Collected data entries
====================

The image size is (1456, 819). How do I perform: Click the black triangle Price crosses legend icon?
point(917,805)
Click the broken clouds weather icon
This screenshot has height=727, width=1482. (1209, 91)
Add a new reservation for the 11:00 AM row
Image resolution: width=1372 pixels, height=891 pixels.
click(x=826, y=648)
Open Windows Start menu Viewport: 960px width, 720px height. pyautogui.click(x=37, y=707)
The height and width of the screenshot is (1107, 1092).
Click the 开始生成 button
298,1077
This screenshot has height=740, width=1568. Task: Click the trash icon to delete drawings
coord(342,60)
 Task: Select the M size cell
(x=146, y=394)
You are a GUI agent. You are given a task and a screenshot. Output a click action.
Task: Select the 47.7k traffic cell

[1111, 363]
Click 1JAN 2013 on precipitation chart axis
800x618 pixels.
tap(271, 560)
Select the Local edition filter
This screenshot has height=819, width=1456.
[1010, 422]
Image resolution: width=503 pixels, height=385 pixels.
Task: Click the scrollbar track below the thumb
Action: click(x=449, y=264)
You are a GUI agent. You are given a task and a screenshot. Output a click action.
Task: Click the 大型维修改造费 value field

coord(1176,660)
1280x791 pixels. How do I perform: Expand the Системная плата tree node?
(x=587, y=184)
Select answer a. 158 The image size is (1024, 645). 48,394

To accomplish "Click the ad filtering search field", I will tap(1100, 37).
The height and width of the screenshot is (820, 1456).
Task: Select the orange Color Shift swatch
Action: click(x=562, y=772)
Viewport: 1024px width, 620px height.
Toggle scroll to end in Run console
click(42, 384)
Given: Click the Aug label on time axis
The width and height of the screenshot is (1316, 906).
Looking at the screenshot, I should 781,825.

====================

Output every row above verbatim, without any changes.

The image size is (1456, 819). How do I perform: Click the black triangle Price crosses legend icon?
point(917,805)
Click the broken clouds weather icon
This screenshot has height=727, width=1482. (1209, 91)
Add a new reservation for the 11:00 AM row
Image resolution: width=1372 pixels, height=891 pixels.
click(x=826, y=648)
Open Windows Start menu Viewport: 960px width, 720px height. pyautogui.click(x=37, y=707)
The height and width of the screenshot is (1107, 1092).
Click the 开始生成 button
298,1077
This screenshot has height=740, width=1568. Task: Click the trash icon to delete drawings
coord(342,60)
 Task: Select the M size cell
(x=146, y=394)
You are a GUI agent. You are given a task and a screenshot. Output a click action.
Task: Select the 47.7k traffic cell

[1111, 363]
Click 1JAN 2013 on precipitation chart axis
800x618 pixels.
tap(271, 560)
Select the Local edition filter
This screenshot has height=819, width=1456.
[1010, 422]
Image resolution: width=503 pixels, height=385 pixels.
Task: Click the scrollbar track below the thumb
Action: click(x=449, y=264)
You are a GUI agent. You are given a task and a screenshot. Output a click action.
Task: Click the 大型维修改造费 value field

coord(1176,660)
1280x791 pixels. How do I perform: Expand the Системная плата tree node?
(x=587, y=184)
Select answer a. 158 The image size is (1024, 645). 48,394

To accomplish "Click the ad filtering search field", I will tap(1100, 37).
The height and width of the screenshot is (820, 1456).
Task: Select the orange Color Shift swatch
Action: click(x=562, y=772)
Viewport: 1024px width, 620px height.
Toggle scroll to end in Run console
click(42, 384)
Given: Click the Aug label on time axis
The width and height of the screenshot is (1316, 906).
Looking at the screenshot, I should 781,825.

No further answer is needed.